§ SET EXERCISE A
Pick out each line of the records below that contains the string "triangle", and copy those lines.

§ TEXT PROVIDED
Millions of Americans from the Plains to the East Coast faced the threat of blizzards, heavy snow, treacherous ice, and freezing rain through Dec. 30, the National Weather Service said on Jan. 4.
Governors in Kentucky and Virginia declared states of emergency ahead of the winter storm.
"The storm is still taking shape," meteorologist Rich Bann of the NWS's Weather Prediction Center said on Jan. 4 evening. "But this thing has multiple hazards from heavy snows in the Plains to significant icing covering roads farther south."
He added that more than 60 million people in the U.S. were affected by winter weather warnings, watches, or advisories this weekend.
A swath extending eastward from Nebraska and Kansas through Ohio, Indiana, southwestern Pennsylvania, and northwestern Virginia could see from 1 inch (2.54 cm) to 1 foot (30 cm) of snow. Ice could knock out power lines and cause widespread outages.

§ INPUT MATERIAL
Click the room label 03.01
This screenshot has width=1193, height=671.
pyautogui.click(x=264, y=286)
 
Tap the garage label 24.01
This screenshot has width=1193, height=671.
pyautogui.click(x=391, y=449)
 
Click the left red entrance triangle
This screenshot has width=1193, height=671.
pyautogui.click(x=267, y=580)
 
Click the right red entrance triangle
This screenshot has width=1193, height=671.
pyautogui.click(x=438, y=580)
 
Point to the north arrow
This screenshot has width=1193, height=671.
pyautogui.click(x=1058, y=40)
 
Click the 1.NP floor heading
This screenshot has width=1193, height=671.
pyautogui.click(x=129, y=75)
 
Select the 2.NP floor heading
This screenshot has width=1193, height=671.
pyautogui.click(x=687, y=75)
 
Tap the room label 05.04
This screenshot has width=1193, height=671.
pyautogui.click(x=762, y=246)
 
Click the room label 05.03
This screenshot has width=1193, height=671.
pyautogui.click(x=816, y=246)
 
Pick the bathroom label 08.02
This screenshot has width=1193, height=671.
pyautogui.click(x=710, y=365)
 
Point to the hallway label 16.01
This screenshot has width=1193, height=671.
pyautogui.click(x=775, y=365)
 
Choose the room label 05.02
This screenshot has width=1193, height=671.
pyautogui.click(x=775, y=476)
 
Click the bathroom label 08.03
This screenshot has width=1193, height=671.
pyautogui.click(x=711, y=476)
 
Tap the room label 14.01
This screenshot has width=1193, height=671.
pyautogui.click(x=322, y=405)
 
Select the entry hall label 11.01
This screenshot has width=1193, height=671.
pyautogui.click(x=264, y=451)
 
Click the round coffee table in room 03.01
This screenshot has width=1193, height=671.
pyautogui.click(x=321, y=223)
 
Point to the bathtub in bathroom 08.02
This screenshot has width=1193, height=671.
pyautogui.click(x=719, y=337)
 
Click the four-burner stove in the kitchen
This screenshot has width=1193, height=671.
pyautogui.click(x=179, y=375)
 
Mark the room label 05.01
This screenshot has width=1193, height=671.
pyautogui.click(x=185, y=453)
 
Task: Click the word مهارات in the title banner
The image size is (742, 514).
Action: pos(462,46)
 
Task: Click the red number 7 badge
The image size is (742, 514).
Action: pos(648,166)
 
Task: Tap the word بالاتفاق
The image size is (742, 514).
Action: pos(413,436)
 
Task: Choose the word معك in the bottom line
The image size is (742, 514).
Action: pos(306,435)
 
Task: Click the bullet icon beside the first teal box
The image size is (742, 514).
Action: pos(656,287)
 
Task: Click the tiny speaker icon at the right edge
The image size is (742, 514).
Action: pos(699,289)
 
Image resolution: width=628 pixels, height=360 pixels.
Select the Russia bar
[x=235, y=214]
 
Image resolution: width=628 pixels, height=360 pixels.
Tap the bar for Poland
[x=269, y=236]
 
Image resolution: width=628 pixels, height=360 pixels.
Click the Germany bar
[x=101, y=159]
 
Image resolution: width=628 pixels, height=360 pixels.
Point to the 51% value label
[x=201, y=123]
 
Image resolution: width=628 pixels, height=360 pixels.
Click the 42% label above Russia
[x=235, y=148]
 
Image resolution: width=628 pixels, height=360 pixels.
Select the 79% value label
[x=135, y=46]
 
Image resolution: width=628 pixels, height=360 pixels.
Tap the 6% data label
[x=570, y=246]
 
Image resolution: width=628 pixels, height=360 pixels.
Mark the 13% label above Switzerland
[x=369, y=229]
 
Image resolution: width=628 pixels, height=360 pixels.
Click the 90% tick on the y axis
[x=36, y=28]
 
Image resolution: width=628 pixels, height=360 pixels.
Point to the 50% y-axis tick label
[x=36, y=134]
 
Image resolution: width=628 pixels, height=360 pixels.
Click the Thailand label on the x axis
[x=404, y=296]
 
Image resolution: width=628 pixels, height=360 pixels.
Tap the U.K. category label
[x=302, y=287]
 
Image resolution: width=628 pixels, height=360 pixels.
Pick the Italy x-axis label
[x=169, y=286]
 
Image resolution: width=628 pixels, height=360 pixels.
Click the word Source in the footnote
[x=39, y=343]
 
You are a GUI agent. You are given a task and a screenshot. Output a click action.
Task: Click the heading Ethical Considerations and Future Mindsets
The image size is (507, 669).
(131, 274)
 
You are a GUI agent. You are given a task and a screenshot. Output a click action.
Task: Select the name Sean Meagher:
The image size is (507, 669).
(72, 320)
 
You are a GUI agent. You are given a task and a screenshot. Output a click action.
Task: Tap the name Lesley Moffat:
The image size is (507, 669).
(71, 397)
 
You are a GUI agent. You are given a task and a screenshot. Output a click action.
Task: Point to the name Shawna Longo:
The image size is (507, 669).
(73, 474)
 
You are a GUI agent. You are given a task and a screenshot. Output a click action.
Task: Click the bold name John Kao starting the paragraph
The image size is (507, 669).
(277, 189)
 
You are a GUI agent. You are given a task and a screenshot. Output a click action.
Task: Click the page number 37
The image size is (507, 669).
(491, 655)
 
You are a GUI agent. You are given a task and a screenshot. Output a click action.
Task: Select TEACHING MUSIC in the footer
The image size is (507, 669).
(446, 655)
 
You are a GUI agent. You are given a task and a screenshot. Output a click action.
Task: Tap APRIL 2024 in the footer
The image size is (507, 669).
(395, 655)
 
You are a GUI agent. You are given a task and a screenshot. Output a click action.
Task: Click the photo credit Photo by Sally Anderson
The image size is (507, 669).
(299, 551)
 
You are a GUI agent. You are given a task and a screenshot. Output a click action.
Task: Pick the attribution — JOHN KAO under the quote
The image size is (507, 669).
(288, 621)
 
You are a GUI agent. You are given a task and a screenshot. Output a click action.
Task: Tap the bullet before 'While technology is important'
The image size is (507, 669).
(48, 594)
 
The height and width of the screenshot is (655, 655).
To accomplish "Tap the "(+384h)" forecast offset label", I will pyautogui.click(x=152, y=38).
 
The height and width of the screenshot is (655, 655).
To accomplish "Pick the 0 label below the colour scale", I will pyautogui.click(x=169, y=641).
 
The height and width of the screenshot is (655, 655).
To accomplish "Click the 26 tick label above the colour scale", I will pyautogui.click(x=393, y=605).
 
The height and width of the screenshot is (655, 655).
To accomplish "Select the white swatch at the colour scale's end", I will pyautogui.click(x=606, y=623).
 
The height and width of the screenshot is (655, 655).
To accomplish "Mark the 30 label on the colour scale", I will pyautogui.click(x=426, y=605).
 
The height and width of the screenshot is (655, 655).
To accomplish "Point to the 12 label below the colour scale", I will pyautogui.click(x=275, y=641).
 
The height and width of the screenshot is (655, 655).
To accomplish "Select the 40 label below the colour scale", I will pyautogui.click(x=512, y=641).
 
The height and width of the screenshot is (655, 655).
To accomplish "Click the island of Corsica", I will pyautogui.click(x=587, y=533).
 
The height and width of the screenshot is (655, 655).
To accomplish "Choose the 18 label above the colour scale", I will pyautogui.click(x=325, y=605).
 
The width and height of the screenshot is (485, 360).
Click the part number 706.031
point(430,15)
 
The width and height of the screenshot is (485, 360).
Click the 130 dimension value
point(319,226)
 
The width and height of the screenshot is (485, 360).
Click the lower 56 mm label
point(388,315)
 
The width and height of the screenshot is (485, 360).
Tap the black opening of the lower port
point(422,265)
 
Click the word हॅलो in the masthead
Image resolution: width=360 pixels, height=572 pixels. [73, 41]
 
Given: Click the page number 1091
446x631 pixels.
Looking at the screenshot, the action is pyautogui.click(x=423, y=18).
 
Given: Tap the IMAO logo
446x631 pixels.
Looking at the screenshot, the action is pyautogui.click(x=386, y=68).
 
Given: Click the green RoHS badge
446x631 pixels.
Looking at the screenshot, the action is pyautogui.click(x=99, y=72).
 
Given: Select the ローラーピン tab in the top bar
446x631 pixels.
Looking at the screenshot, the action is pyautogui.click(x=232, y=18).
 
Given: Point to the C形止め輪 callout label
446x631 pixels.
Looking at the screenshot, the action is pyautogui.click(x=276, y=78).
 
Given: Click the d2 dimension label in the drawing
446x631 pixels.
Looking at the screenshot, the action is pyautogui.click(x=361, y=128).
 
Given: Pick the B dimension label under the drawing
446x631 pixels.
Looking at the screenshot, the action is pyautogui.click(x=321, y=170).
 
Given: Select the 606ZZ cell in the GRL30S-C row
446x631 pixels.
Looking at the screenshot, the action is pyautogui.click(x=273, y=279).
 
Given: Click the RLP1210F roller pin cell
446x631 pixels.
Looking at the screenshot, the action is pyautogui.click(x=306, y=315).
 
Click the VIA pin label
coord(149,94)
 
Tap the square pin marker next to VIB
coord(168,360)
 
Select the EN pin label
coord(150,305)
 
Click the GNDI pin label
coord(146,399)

§ SET EXERCISE B
According to the winter storm report, governors of which two states declared states of emergency ahead of the storm?

§ EXERCISE OUTPUT A
Click the left red entrance triangle
Click the right red entrance triangle

§ EXERCISE OUTPUT B
Kentucky and Virginia.